General information
- Type: Pioneering sport aircraft
- National origin: United Kingdom
- Manufacturer: Howard T. Wright
- Designer: W.O. Manning
- Number built: 5

History
- First flight: March 1910

= Scottish Aeroplane Syndicate Avis =

The Scottish Aeroplane Avis was a tractor monoplane built by Howard T. Wright in 1909. At that time Wright was one of England's foremost aircraft engineers, and had several monoplane aircraft under development. The Avis was shown at the 1910 Aero Exhibition in London and several examples were successfully flown during 1910.

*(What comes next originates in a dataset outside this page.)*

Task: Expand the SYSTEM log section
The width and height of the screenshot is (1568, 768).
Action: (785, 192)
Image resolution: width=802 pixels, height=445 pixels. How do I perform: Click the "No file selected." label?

==Design and development==
The Avis was designed by Wright and William Oke Manning for Alan Boyle's newly formed Scottish Aeroplane Syndicate and was constructed at Wright's Battersea works during 1909. It was a single-seat tractor monoplane with an uncovered wire-braced wooden fuselage using wing-warping for lateral control, resembling the aircraft that Louis Bleriot had used to make the first flight across the English Channel. The wings were braced by wires attached to two pairs of cabane struts, which extended down and outwards to form two A-frames carrying a pair of skids to each of which a pair of wheels was attached using shock cords. It had an all-moving cruciform tail, built as a single assembly articulated on a universal joint. A small sprung tailwheel was fitted. At that time there was no standardised system for control layout and the Avis used foot pedals for lateral control, and a stick with a wheel at the top to control rudder and elevator.

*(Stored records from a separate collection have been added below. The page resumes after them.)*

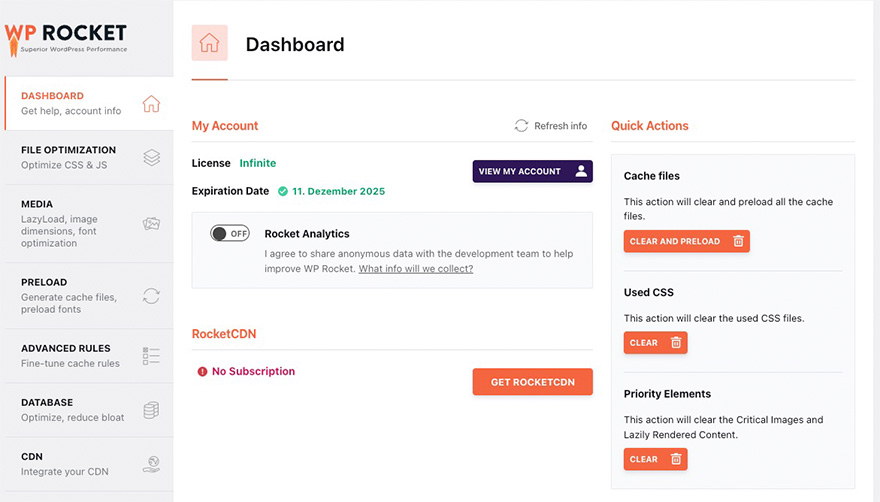Click the Preload refresh arrows icon
880x502 pixels.
coord(151,295)
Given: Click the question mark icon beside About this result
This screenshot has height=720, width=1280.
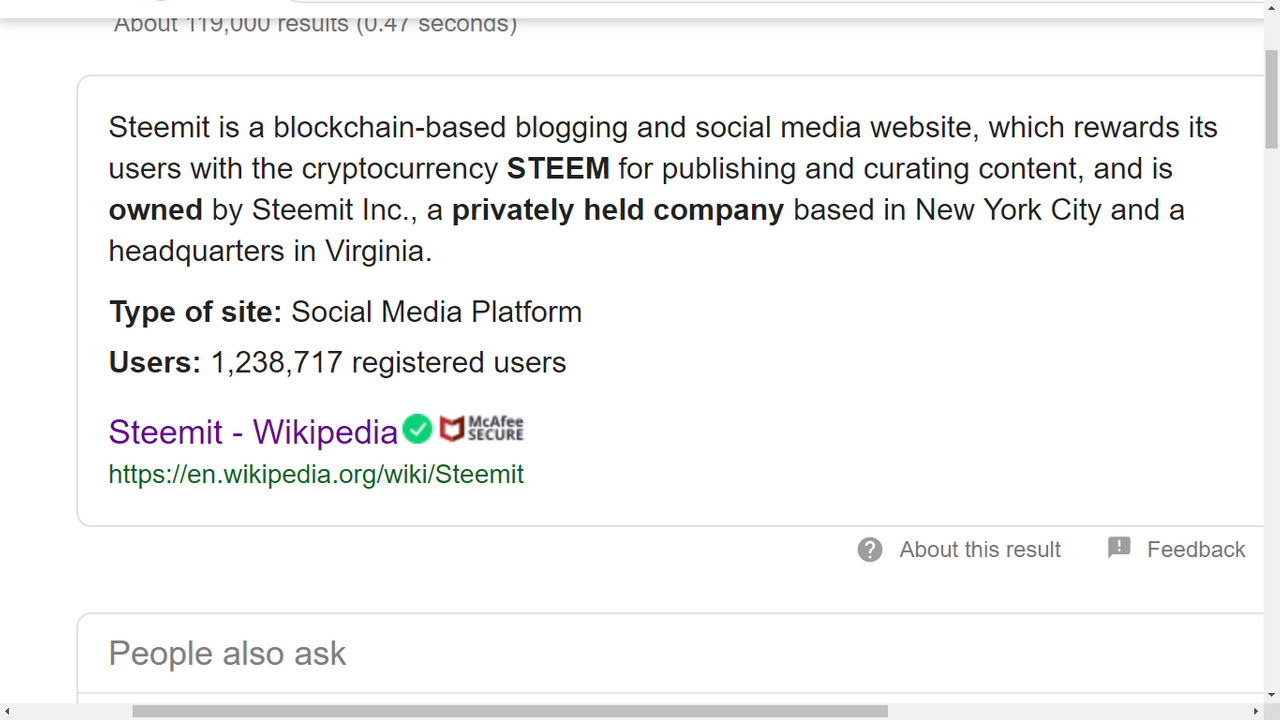Looking at the screenshot, I should click(870, 549).
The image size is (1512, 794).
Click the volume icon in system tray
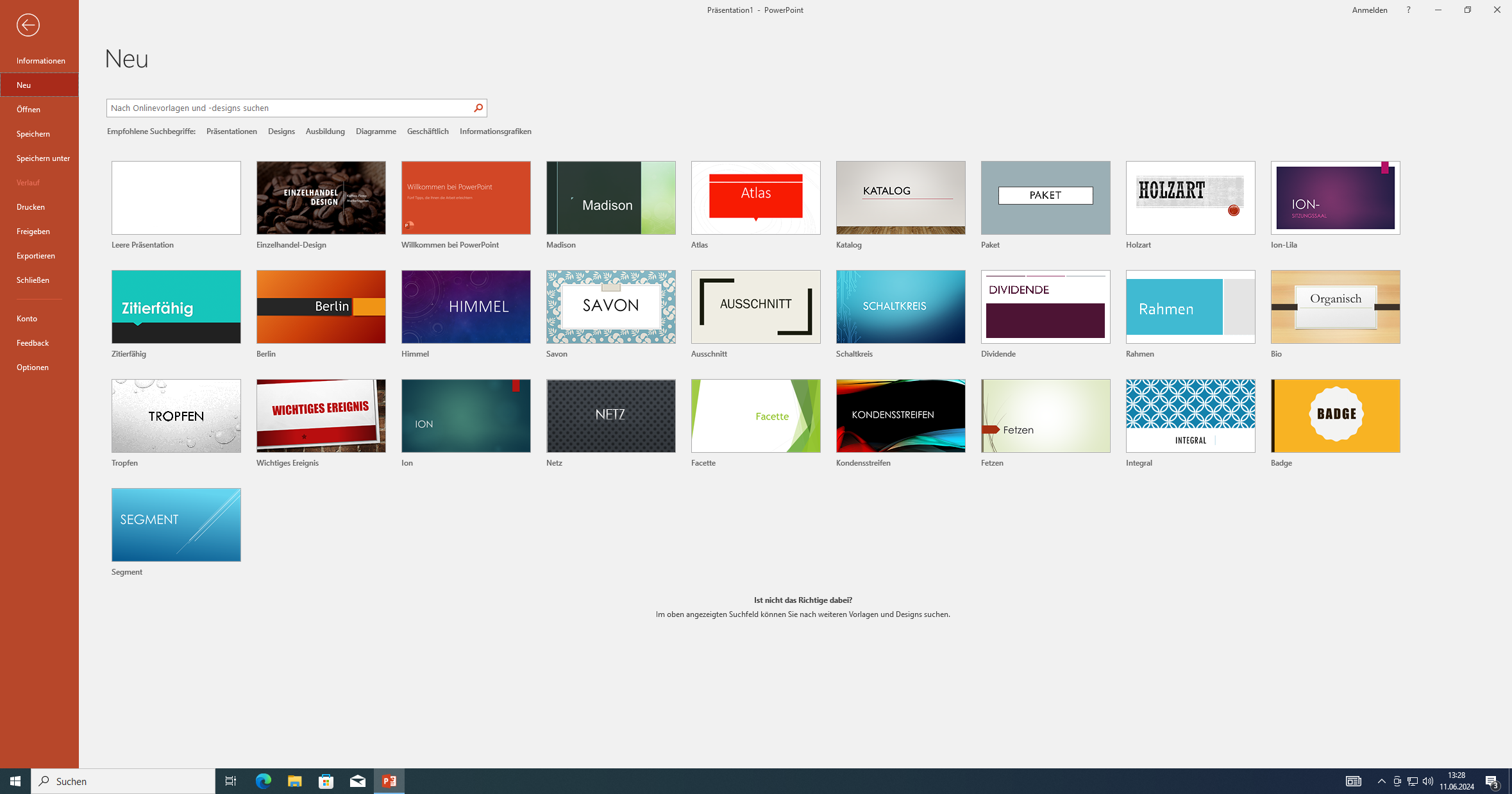coord(1427,781)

The prototype, known as the Golden Plover, was fitted with a 30 hp (22 kW) Anzani engine. It was finished in December 1909, but trials at Brooklands were unsatisfactory and the engine was replaced by a 35 hp Anzani driving a wooden propeller manufactured by Wright. The prototype was first successfully flown by Boyle in March 1910. It was sold to Mr Maconie, who used it at Brooklands in August 1910.

==Operational history==
A second aircraft, now called the Avis and sometimes called the Avis II because it was the second built, powered by a 40 hp J.A.P. was exhibited by the Scottist Aeronautical Syndicate at Olympia in Jan 1910. This aircraft was bought by R.F. Wickham, who flew it at Brooklands, extensively damaging it after a forced landing caused by engine failure.

The third built, which was powered by 40 hp E.N.V. engine was officially named the Avis I and was used as a personal machine by Boyle, who confusingly gave it his personal number "3", which was painted on the tail. He gained his Aero Club certificate (number 13) in it on 14 July, but wrecked the aircraft at the Bournemouth Air display later that month.

An example referred to as Avis III was bought by the racing driver John Herbert Spottiswode, who later sold it as a prop to the London photography studio Campbell–Gray .

Another, Avis IV, was used by Boyle to replace the aircraft wrecked at Bournemouth, but when the Scottish Aeronautical Syndicate was dissolved at the end of the year this was sold at auction at Brooklands, going for £50 to Eustace Gray, the Brooklands press steward.